____ Dataset extract

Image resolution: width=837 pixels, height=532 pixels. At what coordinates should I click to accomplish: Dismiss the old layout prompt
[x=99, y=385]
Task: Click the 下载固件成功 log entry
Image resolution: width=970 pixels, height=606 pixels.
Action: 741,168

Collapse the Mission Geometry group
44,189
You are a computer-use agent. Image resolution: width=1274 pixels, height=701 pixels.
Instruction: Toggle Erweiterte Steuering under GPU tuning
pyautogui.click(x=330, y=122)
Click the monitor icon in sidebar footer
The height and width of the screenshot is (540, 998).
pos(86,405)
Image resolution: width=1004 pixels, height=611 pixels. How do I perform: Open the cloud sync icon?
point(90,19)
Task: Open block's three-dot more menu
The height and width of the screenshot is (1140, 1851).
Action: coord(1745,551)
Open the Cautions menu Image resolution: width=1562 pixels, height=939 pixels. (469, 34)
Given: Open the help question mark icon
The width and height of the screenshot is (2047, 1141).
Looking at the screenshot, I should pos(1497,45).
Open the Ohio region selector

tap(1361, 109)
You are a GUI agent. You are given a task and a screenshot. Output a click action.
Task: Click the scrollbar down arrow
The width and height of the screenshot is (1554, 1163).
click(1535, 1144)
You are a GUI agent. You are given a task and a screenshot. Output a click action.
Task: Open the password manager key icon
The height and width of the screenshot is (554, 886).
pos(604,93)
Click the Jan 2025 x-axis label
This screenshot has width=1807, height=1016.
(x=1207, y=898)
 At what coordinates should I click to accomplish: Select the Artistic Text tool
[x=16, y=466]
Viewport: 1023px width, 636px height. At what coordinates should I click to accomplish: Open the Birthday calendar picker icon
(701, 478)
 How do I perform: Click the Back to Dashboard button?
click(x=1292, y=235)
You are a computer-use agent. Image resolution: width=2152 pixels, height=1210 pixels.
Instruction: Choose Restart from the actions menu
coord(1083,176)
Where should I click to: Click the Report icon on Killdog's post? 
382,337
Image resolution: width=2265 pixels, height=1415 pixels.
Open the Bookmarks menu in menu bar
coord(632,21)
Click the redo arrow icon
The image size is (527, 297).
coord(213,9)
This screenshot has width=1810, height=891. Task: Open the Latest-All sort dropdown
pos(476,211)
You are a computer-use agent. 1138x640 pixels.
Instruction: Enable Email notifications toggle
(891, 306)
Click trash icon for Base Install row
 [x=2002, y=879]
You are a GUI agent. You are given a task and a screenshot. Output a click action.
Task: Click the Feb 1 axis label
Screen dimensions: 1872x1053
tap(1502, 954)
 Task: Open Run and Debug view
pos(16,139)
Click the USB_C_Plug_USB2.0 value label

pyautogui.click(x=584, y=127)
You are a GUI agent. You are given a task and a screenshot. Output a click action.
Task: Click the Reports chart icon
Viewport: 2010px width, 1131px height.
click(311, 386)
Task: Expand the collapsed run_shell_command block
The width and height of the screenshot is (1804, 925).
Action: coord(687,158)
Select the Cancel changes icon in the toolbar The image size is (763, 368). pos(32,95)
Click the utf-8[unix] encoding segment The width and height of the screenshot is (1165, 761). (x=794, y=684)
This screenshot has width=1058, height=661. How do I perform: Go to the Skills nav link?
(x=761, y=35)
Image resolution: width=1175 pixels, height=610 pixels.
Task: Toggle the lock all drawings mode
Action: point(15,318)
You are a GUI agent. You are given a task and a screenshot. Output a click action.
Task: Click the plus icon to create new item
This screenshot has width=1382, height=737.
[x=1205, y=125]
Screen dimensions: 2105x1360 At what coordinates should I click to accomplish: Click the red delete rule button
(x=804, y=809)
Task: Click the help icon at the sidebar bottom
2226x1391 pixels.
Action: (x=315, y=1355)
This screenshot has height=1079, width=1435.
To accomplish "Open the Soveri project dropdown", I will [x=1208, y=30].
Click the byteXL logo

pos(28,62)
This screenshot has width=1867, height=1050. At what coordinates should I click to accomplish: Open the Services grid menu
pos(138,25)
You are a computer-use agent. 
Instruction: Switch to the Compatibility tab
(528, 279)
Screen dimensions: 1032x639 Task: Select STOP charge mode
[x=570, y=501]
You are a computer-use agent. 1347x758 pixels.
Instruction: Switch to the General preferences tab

________

Problem: Starting at the line that contains "Screen dimensions: 2105x1360", retype each line through the last one in the records, both included, and add nothing.

Exercise answer:
Screen dimensions: 2105x1360 At what coordinates should I click to accomplish: Click the red delete rule button
(x=804, y=809)
Task: Click the help icon at the sidebar bottom
2226x1391 pixels.
Action: (x=315, y=1355)
This screenshot has height=1079, width=1435.
To accomplish "Open the Soveri project dropdown", I will [x=1208, y=30].
Click the byteXL logo

pos(28,62)
This screenshot has width=1867, height=1050. At what coordinates should I click to accomplish: Open the Services grid menu
pos(138,25)
You are a computer-use agent. 
Instruction: Switch to the Compatibility tab
(528, 279)
Screen dimensions: 1032x639 Task: Select STOP charge mode
[x=570, y=501]
You are a computer-use agent. 1347x758 pixels.
Instruction: Switch to the General preferences tab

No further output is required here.